I should backtrack and explain a bit. As far as a young Yoshimoto comedian is concerned, there are two kinds of lives: jimusho official lives and those that are not. Today’s live, despite the incredibly demanding people who put it on, was one of the later.
The theater where we performed, located a few minutes from Ikebukuro Station in north central Tokyo, isn’t exactly brand new and, it being cramped and dark, with room for maybe 40 people at the most, no one can really blame the over 60 people who came for not exactly being in a laughing mood. That said, the last time I performed in front of an audience as listless and unresponsive as the one we encountered tonight was probably back in comedy school when the instructor told everyone not to laugh before class even began.

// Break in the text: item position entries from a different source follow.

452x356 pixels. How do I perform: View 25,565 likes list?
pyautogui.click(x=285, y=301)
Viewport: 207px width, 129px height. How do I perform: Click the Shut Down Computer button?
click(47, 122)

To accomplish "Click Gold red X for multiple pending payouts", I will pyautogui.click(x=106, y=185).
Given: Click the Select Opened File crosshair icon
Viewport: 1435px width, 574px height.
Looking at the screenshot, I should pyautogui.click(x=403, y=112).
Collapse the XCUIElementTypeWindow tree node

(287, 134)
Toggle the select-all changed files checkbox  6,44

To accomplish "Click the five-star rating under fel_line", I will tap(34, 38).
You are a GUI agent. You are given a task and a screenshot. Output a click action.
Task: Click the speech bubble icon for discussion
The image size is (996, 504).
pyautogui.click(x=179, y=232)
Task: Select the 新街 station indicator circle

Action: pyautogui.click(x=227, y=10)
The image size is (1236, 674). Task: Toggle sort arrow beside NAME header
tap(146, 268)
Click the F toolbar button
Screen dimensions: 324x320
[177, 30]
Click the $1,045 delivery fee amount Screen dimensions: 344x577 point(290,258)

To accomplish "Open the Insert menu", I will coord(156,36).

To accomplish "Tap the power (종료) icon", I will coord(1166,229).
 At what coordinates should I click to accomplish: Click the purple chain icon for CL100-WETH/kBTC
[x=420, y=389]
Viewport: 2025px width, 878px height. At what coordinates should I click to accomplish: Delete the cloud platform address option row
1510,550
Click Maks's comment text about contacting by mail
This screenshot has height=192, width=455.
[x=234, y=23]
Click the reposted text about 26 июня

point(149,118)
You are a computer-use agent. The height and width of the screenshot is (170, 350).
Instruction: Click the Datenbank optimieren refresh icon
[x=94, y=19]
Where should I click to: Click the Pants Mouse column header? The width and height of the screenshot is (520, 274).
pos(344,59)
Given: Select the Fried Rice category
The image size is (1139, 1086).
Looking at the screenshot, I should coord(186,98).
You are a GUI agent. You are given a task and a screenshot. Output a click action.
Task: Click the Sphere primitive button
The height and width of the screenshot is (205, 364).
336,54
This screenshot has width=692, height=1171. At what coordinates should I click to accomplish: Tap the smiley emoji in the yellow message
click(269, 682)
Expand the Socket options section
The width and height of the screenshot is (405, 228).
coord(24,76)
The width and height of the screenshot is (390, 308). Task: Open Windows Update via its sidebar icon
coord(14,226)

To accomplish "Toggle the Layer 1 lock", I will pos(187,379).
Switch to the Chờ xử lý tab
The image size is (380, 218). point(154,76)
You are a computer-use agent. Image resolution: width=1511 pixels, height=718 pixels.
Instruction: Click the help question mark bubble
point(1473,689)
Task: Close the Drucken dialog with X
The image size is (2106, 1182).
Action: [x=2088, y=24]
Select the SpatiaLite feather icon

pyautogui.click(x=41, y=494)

It was bad. As the closing act for the first half of the show, we had a lot of time to gage the audience and to just watch things proceed and, as each act failed to garner any laughs one after the other, a slight panic start to set in among the remaining performers. What was wrong? Did the audience just forget to show up for the start? Was everyone just not funny?
Soon enough, our turn on stage came and went. While things preceeded without incident, our main attack points fell flatter than they did the one other time we had performed our skit live. Panic set in. A thick lather of sweat soaked through the pits of my shirt. By the time the MC gathered us back on stage for the talk segment of the live, I was ready to go home. Judging from how 75% of the frontrow was playing on their phones the entire time, so was the audience.
Why someone would lay down their own money to go to a show just to play on a phone, I’ll never know. All I do know is that tonight was hell and I am damn sure glad that it’s over.
Sometimes you just have to blame the audience.